▶ **DATASET CONTENT**:
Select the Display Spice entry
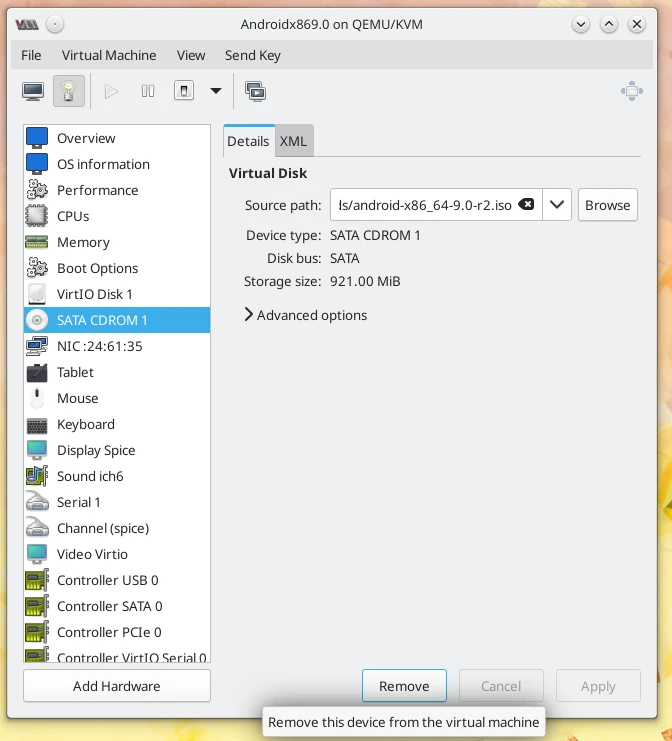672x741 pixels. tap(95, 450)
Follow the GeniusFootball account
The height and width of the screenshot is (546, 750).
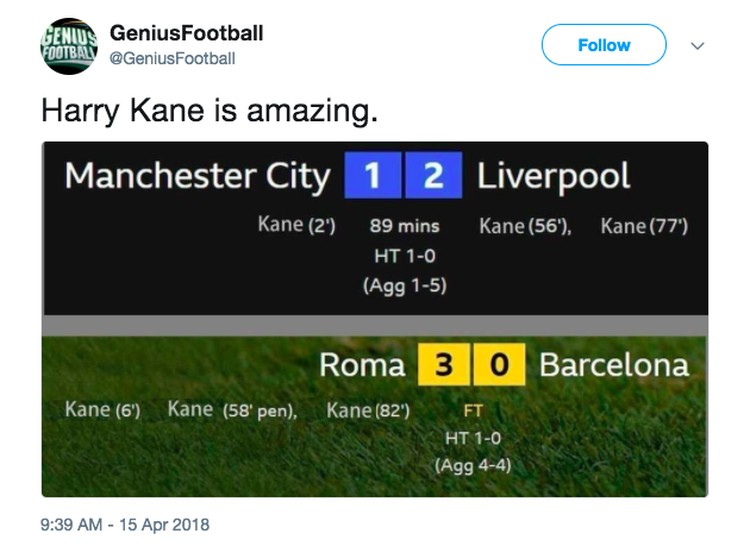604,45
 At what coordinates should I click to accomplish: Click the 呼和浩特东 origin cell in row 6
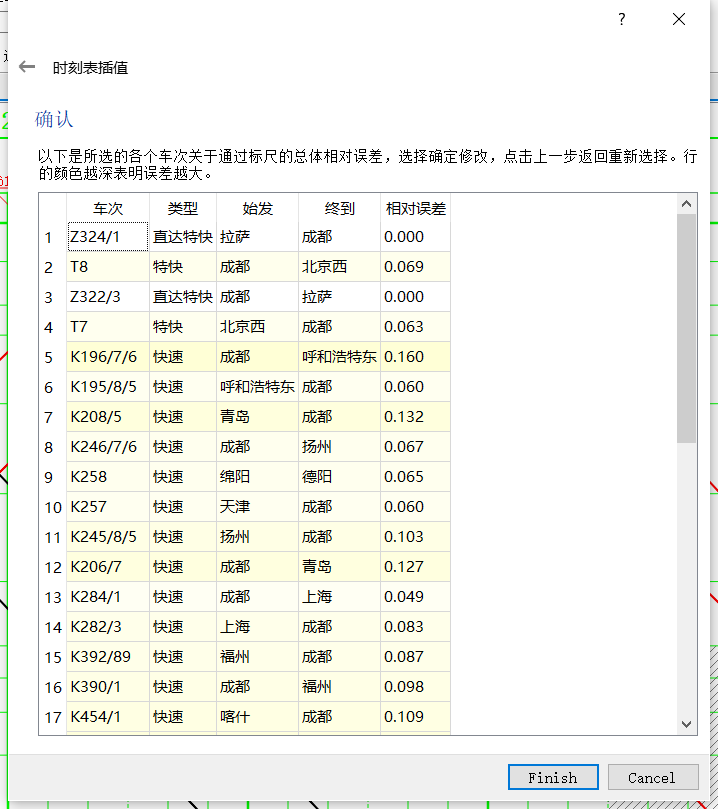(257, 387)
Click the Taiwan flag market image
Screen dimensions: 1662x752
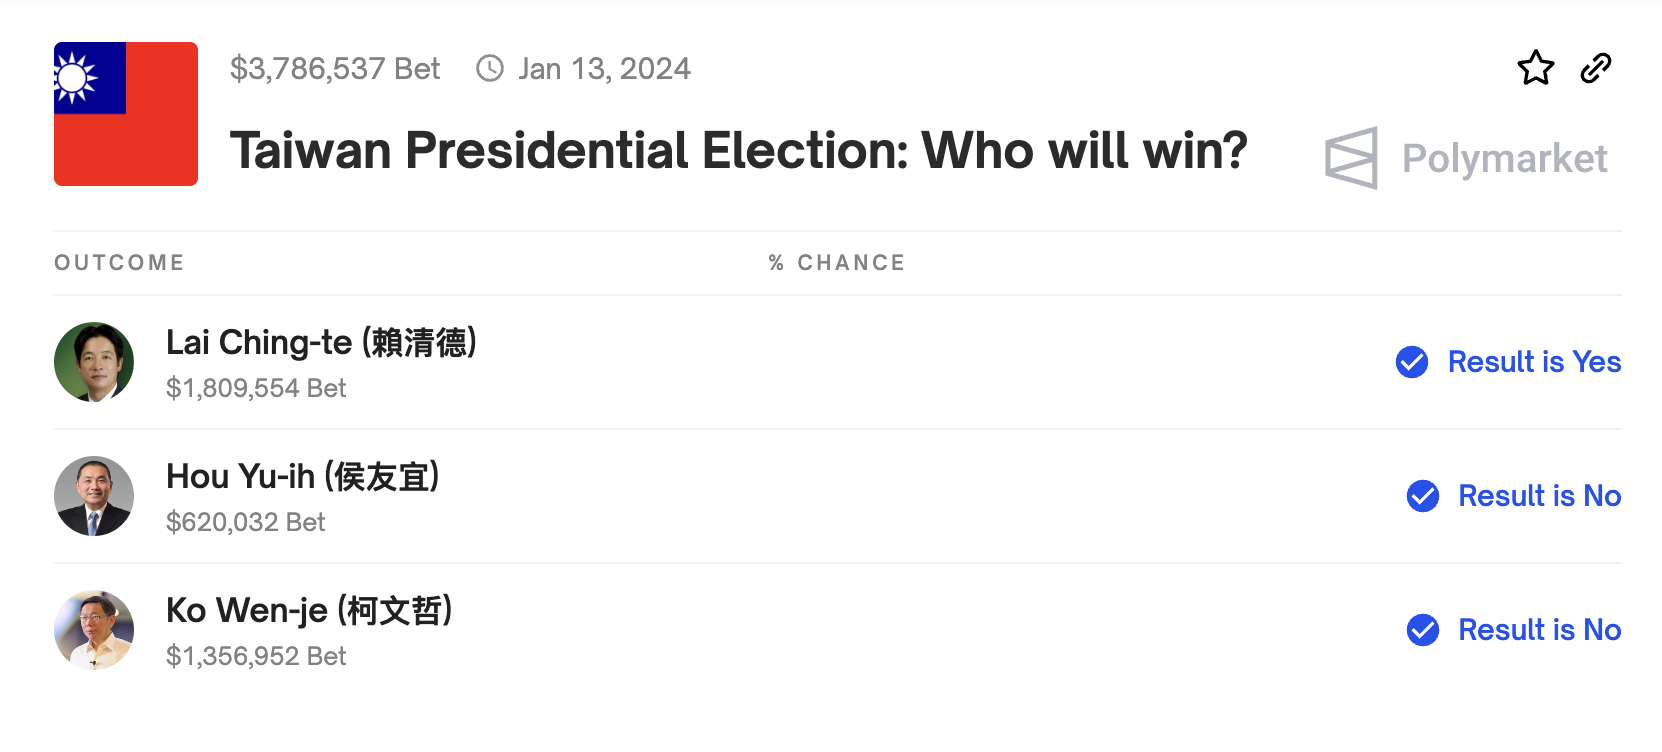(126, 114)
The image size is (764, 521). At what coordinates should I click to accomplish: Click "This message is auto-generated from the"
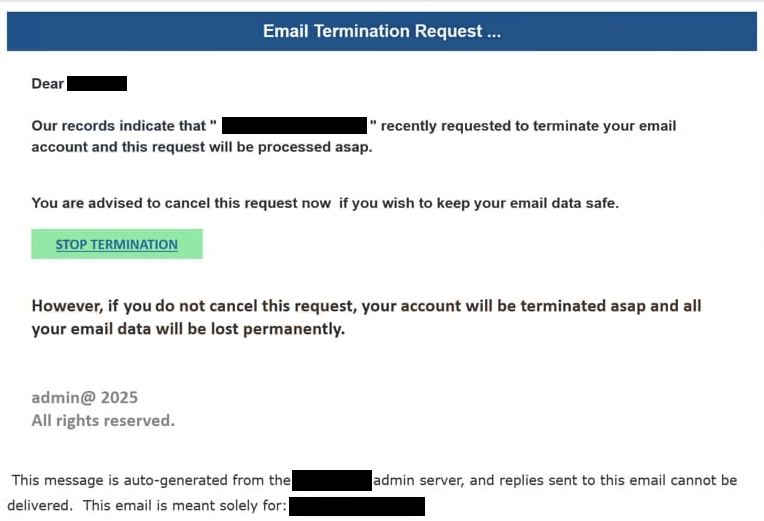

▶ **DESCRIPTION OF THE TASK**: Where a line above holds the string "image", show that line.

▶ **TASK SOLUTION**:
Click the Taiwan flag market image
The image size is (764, 521). At what coordinates should I click to accomplish: Click "This message is auto-generated from the"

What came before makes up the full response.